# Motor mit Betriebsart S1 in S3 betreiben?



## maweri (11 Februar 2009)

Hallo Leute,

ich habe hier einen Asynchronmotor mit vorgebauten Getriebe und der Betriebsart S1 (steht sogar auf dem Leistungsschild). Dieser treibt einen Gurtbandförderer an. Das Transportgut sind Frässpäne und leichte Abfallteile, also keine große zusätzliche Last.

Jetzt zu meiner Frage:
Der Antrieb ist ja auf Dauerbetreib ausgelegt. Jetzt möchte der Kunde aber, um Strom zu sparen, den Antrieb nur ca. 15 sek. laufen lassen und dann für ca. 15 - 30 sek. abgeschaltet haben.

Geht das überhaupt

Ich weiß nur noch, daß Motoren mit S2 oder S3 Betriebsart Pausen einhalten müssen, weil ihre Eigenkühlung nicht ausreicht.
Aber wie sieht's mit S1 aus?

Danke schon mal für Eure Mühen.

Gruß
maweri


----------



## Isch (11 Februar 2009)

Ich gehe mal davon aus das der Motor direkt am Netz hängt.

Zu S1 -> S3 Betrieb siehe : (Seite 14 und 15)
http://www.sew-eurodrive.de/support...=ca5e9237b7c3dd07b4bcf3fbe274a461&id=10522905
=> S3 Betrieb ist kein Problem *aber* siehe Nachtrag 1.

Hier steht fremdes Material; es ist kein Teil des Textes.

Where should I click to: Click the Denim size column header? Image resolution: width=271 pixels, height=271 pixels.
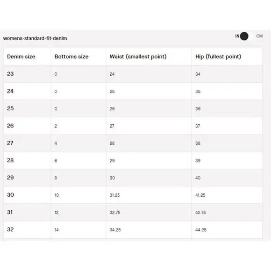coord(21,57)
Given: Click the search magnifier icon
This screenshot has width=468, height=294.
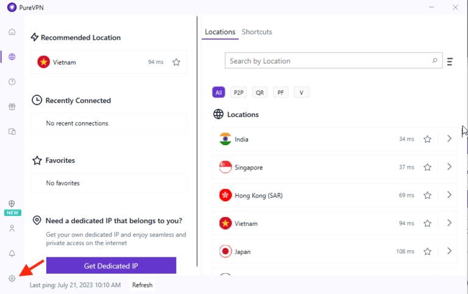Looking at the screenshot, I should pyautogui.click(x=434, y=61).

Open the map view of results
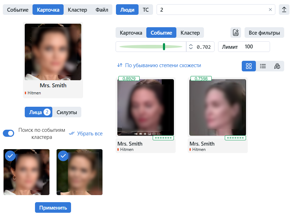[277, 66]
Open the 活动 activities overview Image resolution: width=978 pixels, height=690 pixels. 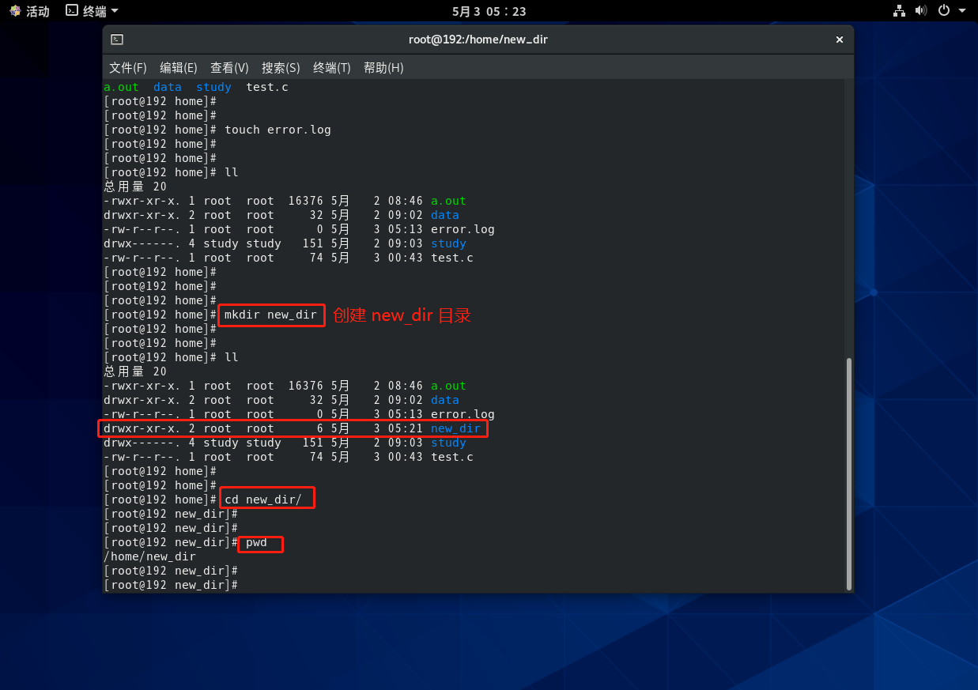click(29, 11)
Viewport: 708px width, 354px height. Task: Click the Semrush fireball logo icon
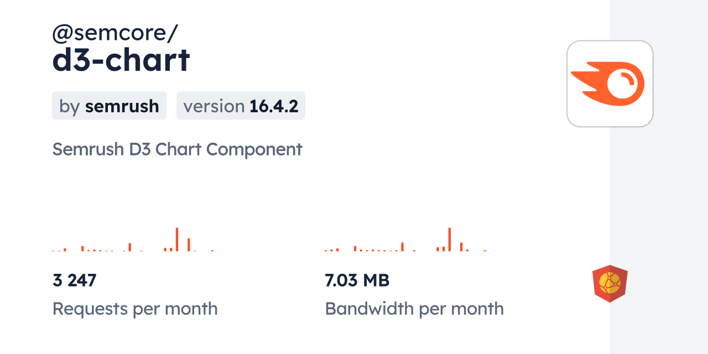[610, 84]
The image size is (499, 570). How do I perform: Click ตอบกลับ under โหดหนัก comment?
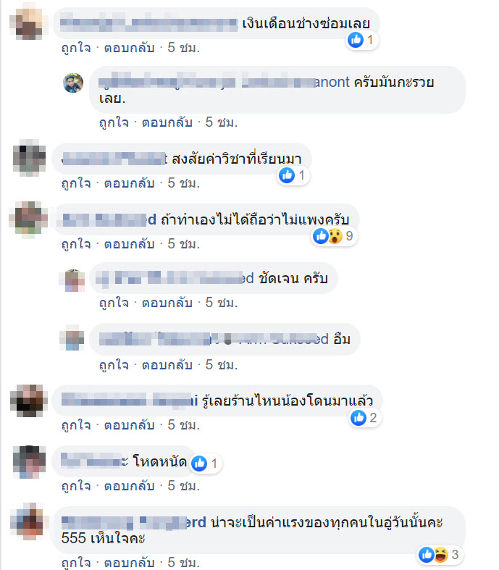pos(130,486)
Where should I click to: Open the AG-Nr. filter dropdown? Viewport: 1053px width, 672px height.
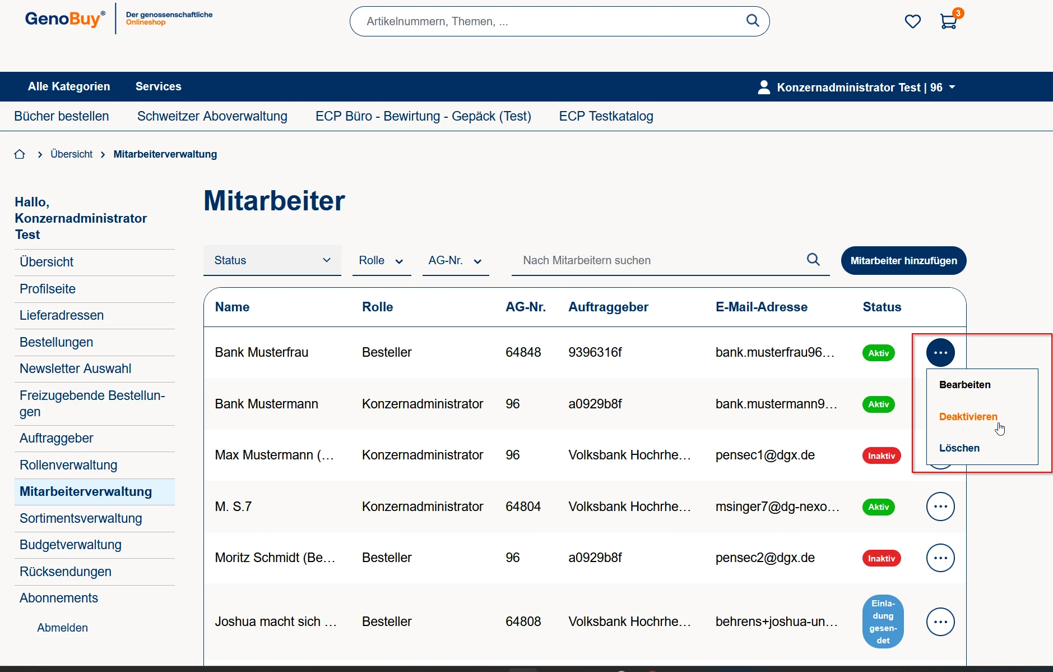(x=455, y=261)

Allerdings halte ich es für fraglich ob sich mit diesem Vorgehen nennenswert Energie sparen lässt, da bei jedem Einschaltvorgang zusätzlich Energie aufgewendet werden muss um das Band zu beschleunigen.

Stephan

Nachtrag:
Bei der von dir geschilderten Anwendung wirst du wohl eher S4 Betrieb annehmen müssen.

Nachtrag 2:
Am besten wird es wohl sein wenn du direkt beim Motorhersteller anfragst.


----------



## bike (11 Februar 2009)

Unser Späneförderer werden über einen Näherungsschalter ein- und ausgeschaltet. 
Wenn es dir möglich ist, bau einen Sensor ein, der dir sagt wann geschalten werden muss.
Prinzipell ist es immer möglich den Antrieb im Sopp and go zu betreiben, wenn die Intervalle nicht zu kurz ausfallen.
Wie schon erwähnt sind 10 Sec Pause keine echtes Einsparpotential.

bike


----------



## maweri (12 Februar 2009)

Das Sparpotentail sehe ich auch nicht.
Es gibt am Betreibsort so viele Verbraucher, die m.E. viel sinnloser dauerhaft an sind.
Außerdem denke ich das der Verschleiß an Motor, Getreibe und Umlenkrollen größer ist, wenn jedesmal neu gestartet wird. Wie schon gesagt sind die Ein-Ausphasen sehr kurz.

@Isch:
Deinen Link habe ich bisher nur kurz überflogen, weil ich gestern noch mal zur Störung gerufen wurde. Hoffe, daß ich heute etwas mehr Zeit habe.
Danke schon mal dafür.

maweri


----------